__EXERCISE DIRECTIONS__
Return the data below in full, exactly as it stands.

__DATA IN THIS EXERCISE__
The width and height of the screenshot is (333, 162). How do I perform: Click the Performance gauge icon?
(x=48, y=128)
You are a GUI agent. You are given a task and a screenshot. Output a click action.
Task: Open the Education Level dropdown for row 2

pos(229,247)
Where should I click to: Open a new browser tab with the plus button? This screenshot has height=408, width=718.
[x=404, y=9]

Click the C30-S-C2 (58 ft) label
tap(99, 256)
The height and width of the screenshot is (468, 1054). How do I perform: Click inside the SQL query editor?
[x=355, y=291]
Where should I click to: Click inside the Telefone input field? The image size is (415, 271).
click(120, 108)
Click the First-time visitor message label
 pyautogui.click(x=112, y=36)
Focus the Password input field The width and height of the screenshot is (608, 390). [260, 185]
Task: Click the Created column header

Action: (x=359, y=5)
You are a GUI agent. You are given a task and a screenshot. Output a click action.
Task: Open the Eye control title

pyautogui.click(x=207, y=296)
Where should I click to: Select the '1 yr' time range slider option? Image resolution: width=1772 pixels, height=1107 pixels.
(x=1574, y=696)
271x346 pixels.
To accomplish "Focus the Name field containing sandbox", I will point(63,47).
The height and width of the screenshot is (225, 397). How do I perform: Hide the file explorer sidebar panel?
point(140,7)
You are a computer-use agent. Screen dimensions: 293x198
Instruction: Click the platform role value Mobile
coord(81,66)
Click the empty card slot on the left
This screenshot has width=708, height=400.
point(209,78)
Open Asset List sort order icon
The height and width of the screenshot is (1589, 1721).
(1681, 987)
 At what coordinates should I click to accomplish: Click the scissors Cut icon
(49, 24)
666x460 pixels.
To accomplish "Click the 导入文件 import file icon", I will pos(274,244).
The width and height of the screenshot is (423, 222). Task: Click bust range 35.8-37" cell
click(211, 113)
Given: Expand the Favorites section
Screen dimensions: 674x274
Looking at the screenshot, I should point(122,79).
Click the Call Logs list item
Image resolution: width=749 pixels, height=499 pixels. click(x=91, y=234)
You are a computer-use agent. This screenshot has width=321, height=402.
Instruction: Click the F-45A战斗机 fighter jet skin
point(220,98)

__WRITTEN SOLUTION__
The width and height of the screenshot is (333, 162). How do I perform: Click the Performance gauge icon?
(x=48, y=128)
You are a GUI agent. You are given a task and a screenshot. Output a click action.
Task: Open the Education Level dropdown for row 2

pos(229,247)
Where should I click to: Open a new browser tab with the plus button? This screenshot has height=408, width=718.
[x=404, y=9]

Click the C30-S-C2 (58 ft) label
tap(99, 256)
The height and width of the screenshot is (468, 1054). How do I perform: Click inside the SQL query editor?
[x=355, y=291]
Where should I click to: Click inside the Telefone input field? The image size is (415, 271).
click(120, 108)
Click the First-time visitor message label
 pyautogui.click(x=112, y=36)
Focus the Password input field The width and height of the screenshot is (608, 390). [260, 185]
Task: Click the Created column header

Action: (x=359, y=5)
You are a GUI agent. You are given a task and a screenshot. Output a click action.
Task: Open the Eye control title

pyautogui.click(x=207, y=296)
Where should I click to: Select the '1 yr' time range slider option? Image resolution: width=1772 pixels, height=1107 pixels.
(x=1574, y=696)
271x346 pixels.
To accomplish "Focus the Name field containing sandbox", I will point(63,47).
The height and width of the screenshot is (225, 397). How do I perform: Hide the file explorer sidebar panel?
point(140,7)
You are a computer-use agent. Screen dimensions: 293x198
Instruction: Click the platform role value Mobile
coord(81,66)
Click the empty card slot on the left
This screenshot has width=708, height=400.
point(209,78)
Open Asset List sort order icon
The height and width of the screenshot is (1589, 1721).
(1681, 987)
 At what coordinates should I click to accomplish: Click the scissors Cut icon
(49, 24)
666x460 pixels.
To accomplish "Click the 导入文件 import file icon", I will pos(274,244).
The width and height of the screenshot is (423, 222). Task: Click bust range 35.8-37" cell
click(211, 113)
Given: Expand the Favorites section
Screen dimensions: 674x274
Looking at the screenshot, I should point(122,79).
Click the Call Logs list item
Image resolution: width=749 pixels, height=499 pixels. click(x=91, y=234)
You are a computer-use agent. This screenshot has width=321, height=402.
Instruction: Click the F-45A战斗机 fighter jet skin
point(220,98)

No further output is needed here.